Getting Started
Laptop/Computer
Software
- DBeaver
- Azure Storage Explorer
- Azure CLI - (if technically minded)
Administrative
Social/Collaboration
Toolings
- Microsoft Outlook - (email)
- Microsoft Teams - (virtual meetings and chat)
- Zoom - (HIPAA/PHI compliant virtual meetings)
- Microsoft Calendar - (group scheduling)
- WUSTL Box - (collaborator file sharing)
- Microsoft One Drive - (internal file sharing)
- Microsoft DevOps: Planning and Administration - (project management tracking)
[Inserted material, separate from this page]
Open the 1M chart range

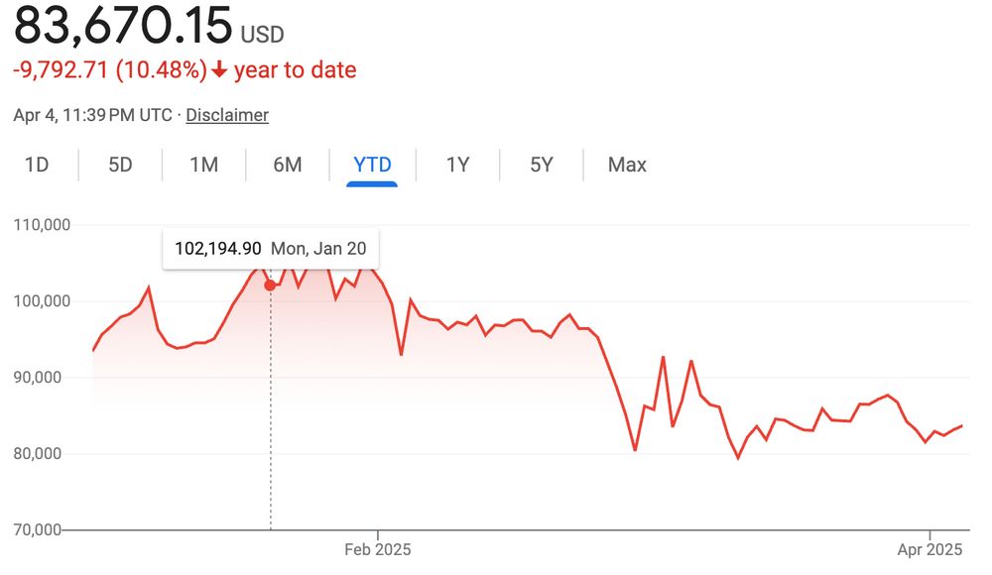[x=203, y=166]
- Microsoft SharePoint: DataLake Working Group
Microsoft Teams
Meetings
Day | Time | Length | Frequency | Meeting Name |
---|---|---|---|---|
MTWThF | 930AM | 15 mins | Daily | TPI Daily Standup |
MTWThF | 945AM | 15 mins | Daily | Platform Engineering Daily Standup |
F | 1000AM | 1 hr | Bi-weekly | Platform Engineering Sprint Planning |
Th | 1230PM | 1 hr | Monthly | I2 Research / Data Services Team Meeting |
W | 900AM | 1.5 hrs | Monthly | OHIDS Town Hall Meeting |
W | 330PM | 45 mins | Weekly | Azure Infrastructure Discussion |
Organization
Internal Teams
See I2DB: Centers & Affliated Entities for an overall organizational breakdown. We are a part of Infrastructure Core Services (ICS), a group within the Office of the Chief Research Information Officer.
The ICS group currently consists of 3 main subgroups: Data Brokers, Research Data Core (RDC), and Platform Engineering.
A loose functional description of the groups is:
- Data Brokers are involved with assisting members of the Washington University community with regards to the EHR data managed by ICS group.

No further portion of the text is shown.